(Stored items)
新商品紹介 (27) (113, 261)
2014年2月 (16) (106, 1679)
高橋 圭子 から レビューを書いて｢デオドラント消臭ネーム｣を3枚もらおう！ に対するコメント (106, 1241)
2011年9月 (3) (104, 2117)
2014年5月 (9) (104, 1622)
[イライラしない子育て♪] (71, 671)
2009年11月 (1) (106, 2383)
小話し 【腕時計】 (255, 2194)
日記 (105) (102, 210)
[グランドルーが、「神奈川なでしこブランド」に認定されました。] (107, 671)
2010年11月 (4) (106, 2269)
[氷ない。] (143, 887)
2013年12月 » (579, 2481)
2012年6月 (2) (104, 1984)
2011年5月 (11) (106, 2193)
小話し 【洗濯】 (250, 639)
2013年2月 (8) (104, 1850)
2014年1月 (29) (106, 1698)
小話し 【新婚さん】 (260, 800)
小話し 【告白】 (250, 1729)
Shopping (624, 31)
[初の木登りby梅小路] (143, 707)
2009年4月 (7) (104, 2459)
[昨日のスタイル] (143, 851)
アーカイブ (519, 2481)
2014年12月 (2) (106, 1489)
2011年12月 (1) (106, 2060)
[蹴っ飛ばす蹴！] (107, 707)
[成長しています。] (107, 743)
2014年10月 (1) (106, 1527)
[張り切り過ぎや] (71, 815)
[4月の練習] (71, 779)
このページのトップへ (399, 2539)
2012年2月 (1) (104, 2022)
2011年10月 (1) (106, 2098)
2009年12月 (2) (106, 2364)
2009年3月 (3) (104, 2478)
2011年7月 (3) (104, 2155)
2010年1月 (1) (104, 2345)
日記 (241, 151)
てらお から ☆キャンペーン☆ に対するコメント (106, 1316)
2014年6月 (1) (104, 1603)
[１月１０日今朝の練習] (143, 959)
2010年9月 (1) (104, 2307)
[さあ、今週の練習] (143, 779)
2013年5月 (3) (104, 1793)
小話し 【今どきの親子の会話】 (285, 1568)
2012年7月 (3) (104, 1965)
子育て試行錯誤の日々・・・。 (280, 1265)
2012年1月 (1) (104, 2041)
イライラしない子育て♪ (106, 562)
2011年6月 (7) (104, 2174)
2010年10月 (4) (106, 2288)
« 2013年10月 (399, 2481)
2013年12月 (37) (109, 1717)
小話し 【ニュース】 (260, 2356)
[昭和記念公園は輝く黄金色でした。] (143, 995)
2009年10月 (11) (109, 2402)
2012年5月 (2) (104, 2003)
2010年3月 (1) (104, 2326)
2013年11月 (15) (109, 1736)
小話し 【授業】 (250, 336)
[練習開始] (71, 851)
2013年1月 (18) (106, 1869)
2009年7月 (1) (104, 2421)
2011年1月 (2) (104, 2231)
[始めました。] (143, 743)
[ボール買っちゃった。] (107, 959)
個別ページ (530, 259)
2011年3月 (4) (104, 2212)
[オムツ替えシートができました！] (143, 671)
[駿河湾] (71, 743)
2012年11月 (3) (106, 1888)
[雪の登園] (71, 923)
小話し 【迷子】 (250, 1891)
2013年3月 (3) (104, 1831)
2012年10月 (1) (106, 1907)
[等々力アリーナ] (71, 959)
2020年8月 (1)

• [ABOUT THIS TASK]: Each record must be duplicated exactly, with none missing.

• [YOUR SOLUTION]:
新商品紹介 (27) (113, 261)
2014年2月 (16) (106, 1679)
高橋 圭子 から レビューを書いて｢デオドラント消臭ネーム｣を3枚もらおう！ に対するコメント (106, 1241)
2011年9月 (3) (104, 2117)
2014年5月 (9) (104, 1622)
[イライラしない子育て♪] (71, 671)
2009年11月 (1) (106, 2383)
小話し 【腕時計】 (255, 2194)
日記 (105) (102, 210)
[グランドルーが、「神奈川なでしこブランド」に認定されました。] (107, 671)
2010年11月 (4) (106, 2269)
[氷ない。] (143, 887)
2013年12月 » (579, 2481)
2012年6月 (2) (104, 1984)
2011年5月 (11) (106, 2193)
小話し 【洗濯】 (250, 639)
2013年2月 (8) (104, 1850)
2014年1月 (29) (106, 1698)
小話し 【新婚さん】 (260, 800)
小話し 【告白】 (250, 1729)
Shopping (624, 31)
[初の木登りby梅小路] (143, 707)
2009年4月 (7) (104, 2459)
[昨日のスタイル] (143, 851)
アーカイブ (519, 2481)
2014年12月 (2) (106, 1489)
2011年12月 (1) (106, 2060)
[蹴っ飛ばす蹴！] (107, 707)
[成長しています。] (107, 743)
2014年10月 (1) (106, 1527)
[張り切り過ぎや] (71, 815)
[4月の練習] (71, 779)
このページのトップへ (399, 2539)
2012年2月 (1) (104, 2022)
2011年10月 (1) (106, 2098)
2009年12月 (2) (106, 2364)
2009年3月 (3) (104, 2478)
2011年7月 (3) (104, 2155)
2010年1月 (1) (104, 2345)
日記 (241, 151)
てらお から ☆キャンペーン☆ に対するコメント (106, 1316)
2014年6月 (1) (104, 1603)
[１月１０日今朝の練習] (143, 959)
2010年9月 (1) (104, 2307)
[さあ、今週の練習] (143, 779)
2013年5月 (3) (104, 1793)
小話し 【今どきの親子の会話】 (285, 1568)
2012年7月 (3) (104, 1965)
子育て試行錯誤の日々・・・。 (280, 1265)
2012年1月 (1) (104, 2041)
イライラしない子育て♪ (106, 562)
2011年6月 (7) (104, 2174)
2010年10月 (4) (106, 2288)
« 2013年10月 (399, 2481)
2013年12月 (37) (109, 1717)
小話し 【ニュース】 (260, 2356)
[昭和記念公園は輝く黄金色でした。] (143, 995)
2009年10月 (11) (109, 2402)
2012年5月 (2) (104, 2003)
2010年3月 (1) (104, 2326)
2013年11月 (15) (109, 1736)
小話し 【授業】 (250, 336)
[練習開始] (71, 851)
2013年1月 (18) (106, 1869)
2009年7月 (1) (104, 2421)
2011年1月 (2) (104, 2231)
[始めました。] (143, 743)
[ボール買っちゃった。] (107, 959)
個別ページ (530, 259)
2011年3月 (4) (104, 2212)
[オムツ替えシートができました！] (143, 671)
[駿河湾] (71, 743)
2012年11月 (3) (106, 1888)
[雪の登園] (71, 923)
小話し 【迷子】 (250, 1891)
2013年3月 (3) (104, 1831)
2012年10月 (1) (106, 1907)
[等々力アリーナ] (71, 959)
2020年8月 (1)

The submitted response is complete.